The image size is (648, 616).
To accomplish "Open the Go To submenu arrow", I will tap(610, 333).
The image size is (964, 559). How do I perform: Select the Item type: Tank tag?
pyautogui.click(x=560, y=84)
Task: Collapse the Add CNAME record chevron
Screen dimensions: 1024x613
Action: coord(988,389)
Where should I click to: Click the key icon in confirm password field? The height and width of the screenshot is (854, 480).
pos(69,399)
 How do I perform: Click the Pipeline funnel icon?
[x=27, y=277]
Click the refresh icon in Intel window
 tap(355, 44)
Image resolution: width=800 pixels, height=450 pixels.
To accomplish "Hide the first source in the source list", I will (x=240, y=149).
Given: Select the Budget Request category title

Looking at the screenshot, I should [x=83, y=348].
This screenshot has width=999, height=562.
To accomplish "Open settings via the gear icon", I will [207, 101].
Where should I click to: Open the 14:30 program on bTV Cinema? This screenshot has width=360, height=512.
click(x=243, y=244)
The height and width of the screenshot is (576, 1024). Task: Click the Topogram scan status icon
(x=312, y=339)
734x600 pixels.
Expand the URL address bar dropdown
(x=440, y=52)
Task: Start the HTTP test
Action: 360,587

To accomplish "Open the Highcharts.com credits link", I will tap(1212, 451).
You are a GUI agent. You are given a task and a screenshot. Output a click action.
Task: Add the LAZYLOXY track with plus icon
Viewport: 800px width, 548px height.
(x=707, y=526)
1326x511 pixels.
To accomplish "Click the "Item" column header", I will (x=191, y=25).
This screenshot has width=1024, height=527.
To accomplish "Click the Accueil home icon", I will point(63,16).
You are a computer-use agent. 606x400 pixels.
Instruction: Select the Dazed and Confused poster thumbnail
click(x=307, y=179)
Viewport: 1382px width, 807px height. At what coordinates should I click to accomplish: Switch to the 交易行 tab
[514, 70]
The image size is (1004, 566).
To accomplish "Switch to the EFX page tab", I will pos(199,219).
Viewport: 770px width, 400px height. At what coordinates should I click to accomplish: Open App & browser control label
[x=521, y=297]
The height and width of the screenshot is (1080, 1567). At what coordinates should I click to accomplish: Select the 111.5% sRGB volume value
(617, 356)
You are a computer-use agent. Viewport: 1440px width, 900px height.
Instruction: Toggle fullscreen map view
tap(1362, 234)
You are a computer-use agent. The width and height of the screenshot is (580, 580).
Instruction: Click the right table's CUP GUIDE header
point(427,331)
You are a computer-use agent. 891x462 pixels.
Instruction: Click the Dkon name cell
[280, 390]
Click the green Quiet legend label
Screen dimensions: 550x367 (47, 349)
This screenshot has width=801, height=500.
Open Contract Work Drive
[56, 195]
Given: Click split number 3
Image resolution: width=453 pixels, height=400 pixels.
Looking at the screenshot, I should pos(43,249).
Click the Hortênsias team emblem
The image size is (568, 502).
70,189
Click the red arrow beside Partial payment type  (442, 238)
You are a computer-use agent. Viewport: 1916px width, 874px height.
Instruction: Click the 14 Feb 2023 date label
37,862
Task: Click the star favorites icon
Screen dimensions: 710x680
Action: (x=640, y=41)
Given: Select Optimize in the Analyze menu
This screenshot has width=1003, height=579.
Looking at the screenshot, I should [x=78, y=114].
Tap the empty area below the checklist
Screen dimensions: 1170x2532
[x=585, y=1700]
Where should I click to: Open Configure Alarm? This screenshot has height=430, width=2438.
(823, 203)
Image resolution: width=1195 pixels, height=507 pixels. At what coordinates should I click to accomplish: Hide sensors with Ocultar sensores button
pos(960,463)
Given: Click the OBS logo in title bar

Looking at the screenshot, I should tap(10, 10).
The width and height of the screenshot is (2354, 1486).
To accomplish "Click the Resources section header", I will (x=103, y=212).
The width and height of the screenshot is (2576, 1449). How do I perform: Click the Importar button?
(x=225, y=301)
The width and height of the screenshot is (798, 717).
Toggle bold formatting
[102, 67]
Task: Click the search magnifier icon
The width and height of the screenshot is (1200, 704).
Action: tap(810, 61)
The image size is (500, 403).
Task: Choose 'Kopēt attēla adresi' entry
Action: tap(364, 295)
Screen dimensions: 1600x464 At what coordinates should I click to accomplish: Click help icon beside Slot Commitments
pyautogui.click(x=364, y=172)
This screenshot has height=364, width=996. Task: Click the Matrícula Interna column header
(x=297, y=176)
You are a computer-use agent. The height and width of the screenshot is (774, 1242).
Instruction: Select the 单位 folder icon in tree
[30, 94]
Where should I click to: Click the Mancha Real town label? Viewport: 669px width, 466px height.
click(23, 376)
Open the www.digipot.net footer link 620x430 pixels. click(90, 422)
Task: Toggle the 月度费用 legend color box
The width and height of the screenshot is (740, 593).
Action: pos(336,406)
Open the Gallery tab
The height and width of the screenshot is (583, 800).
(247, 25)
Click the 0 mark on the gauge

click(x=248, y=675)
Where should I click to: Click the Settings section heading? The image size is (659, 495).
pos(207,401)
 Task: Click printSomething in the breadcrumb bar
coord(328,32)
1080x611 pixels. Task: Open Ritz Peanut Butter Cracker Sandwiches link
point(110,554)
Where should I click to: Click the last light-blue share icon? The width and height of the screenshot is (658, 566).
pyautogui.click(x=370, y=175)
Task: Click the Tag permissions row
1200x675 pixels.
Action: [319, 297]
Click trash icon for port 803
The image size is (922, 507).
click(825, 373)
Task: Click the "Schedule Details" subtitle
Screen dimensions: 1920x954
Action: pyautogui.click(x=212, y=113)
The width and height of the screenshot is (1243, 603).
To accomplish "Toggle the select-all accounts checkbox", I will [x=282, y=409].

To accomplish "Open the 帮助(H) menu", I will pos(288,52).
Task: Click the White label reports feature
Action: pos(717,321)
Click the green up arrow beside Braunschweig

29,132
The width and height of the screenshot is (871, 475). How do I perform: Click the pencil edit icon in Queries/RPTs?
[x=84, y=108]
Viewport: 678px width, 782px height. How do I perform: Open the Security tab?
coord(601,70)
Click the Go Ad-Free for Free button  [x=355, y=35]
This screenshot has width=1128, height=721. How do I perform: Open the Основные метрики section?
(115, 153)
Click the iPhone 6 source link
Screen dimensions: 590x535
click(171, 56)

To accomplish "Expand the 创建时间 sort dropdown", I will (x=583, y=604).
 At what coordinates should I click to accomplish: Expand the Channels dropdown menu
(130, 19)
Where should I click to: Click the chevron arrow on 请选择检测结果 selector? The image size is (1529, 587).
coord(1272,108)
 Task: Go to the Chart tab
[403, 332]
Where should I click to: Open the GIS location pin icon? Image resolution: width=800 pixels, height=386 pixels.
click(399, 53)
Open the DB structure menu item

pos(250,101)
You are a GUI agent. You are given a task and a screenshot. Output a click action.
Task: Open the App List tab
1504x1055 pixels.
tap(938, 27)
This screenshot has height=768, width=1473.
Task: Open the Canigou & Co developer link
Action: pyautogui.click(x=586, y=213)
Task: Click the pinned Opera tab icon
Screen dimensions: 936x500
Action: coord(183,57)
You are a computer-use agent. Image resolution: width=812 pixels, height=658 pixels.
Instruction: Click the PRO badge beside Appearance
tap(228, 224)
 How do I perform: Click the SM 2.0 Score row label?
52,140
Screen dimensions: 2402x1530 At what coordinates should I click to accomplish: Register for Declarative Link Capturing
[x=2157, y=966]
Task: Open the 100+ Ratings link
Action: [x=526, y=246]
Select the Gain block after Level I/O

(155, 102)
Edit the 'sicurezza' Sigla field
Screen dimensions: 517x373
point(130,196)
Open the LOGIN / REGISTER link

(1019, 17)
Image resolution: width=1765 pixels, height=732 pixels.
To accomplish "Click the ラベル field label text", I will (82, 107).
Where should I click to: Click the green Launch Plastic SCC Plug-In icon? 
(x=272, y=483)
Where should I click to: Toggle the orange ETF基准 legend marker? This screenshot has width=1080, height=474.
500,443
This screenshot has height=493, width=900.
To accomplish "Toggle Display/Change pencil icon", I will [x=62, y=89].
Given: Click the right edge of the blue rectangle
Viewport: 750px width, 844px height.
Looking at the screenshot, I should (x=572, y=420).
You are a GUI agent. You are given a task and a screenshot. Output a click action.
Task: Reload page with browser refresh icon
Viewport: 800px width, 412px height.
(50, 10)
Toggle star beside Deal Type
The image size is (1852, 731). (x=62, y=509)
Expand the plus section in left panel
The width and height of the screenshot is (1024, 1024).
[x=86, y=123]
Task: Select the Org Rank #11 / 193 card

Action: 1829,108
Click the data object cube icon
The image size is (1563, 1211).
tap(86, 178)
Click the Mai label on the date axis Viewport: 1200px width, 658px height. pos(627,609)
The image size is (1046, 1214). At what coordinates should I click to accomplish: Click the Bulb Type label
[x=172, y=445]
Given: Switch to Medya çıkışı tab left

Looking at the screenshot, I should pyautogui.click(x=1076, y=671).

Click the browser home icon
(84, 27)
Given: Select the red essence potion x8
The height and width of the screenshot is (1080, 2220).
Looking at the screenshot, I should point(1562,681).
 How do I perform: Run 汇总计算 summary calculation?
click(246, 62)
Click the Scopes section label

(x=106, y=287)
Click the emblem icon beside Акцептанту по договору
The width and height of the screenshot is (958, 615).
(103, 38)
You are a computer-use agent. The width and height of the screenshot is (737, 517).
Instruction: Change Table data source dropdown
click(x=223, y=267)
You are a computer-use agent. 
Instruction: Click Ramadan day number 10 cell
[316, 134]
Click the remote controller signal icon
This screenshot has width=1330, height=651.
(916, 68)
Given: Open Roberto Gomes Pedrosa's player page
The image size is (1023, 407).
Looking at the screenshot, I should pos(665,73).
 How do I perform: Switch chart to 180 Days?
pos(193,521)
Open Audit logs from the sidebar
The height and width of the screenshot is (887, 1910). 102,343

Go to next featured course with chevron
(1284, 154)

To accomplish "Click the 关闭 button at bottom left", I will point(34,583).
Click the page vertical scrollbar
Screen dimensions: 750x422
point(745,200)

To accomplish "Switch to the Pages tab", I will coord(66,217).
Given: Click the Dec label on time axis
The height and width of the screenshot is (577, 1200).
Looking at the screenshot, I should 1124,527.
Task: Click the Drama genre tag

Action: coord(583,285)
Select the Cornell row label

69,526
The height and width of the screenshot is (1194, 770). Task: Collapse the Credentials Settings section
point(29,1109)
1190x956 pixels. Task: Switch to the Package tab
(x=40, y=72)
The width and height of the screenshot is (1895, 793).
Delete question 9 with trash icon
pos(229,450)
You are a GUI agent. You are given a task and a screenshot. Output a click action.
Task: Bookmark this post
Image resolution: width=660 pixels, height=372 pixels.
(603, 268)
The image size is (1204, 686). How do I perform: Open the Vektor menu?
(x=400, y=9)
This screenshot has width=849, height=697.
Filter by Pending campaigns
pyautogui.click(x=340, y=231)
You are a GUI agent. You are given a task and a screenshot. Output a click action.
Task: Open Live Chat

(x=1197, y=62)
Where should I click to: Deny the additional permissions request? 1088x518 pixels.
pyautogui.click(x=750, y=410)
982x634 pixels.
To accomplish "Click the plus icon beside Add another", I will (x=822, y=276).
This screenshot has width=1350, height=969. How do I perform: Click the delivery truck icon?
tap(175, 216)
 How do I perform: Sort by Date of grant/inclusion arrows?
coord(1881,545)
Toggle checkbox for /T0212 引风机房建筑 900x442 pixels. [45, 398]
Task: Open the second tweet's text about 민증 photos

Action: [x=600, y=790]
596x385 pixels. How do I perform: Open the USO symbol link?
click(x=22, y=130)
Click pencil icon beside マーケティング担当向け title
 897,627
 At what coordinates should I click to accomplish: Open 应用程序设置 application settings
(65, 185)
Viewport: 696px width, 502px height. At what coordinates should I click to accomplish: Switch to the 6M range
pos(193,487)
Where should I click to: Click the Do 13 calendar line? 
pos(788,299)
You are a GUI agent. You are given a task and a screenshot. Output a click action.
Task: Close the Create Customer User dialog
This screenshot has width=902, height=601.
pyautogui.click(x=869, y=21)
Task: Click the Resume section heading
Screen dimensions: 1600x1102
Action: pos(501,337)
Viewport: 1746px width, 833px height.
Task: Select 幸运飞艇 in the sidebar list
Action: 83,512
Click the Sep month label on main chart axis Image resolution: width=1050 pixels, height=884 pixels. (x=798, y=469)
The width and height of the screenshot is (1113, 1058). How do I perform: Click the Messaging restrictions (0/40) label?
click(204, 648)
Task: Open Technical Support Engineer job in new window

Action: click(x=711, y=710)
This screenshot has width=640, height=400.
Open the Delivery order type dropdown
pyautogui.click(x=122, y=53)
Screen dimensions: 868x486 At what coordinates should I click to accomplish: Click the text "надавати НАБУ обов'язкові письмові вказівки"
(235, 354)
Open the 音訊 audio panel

== == ==

*Directions for this task*. Which lines above contain the word "axis"? Copy each of them.

*Your solution*.
Click the Mai label on the date axis Viewport: 1200px width, 658px height. pos(627,609)
Given: Click the Dec label on time axis
Click the Sep month label on main chart axis Image resolution: width=1050 pixels, height=884 pixels. (x=798, y=469)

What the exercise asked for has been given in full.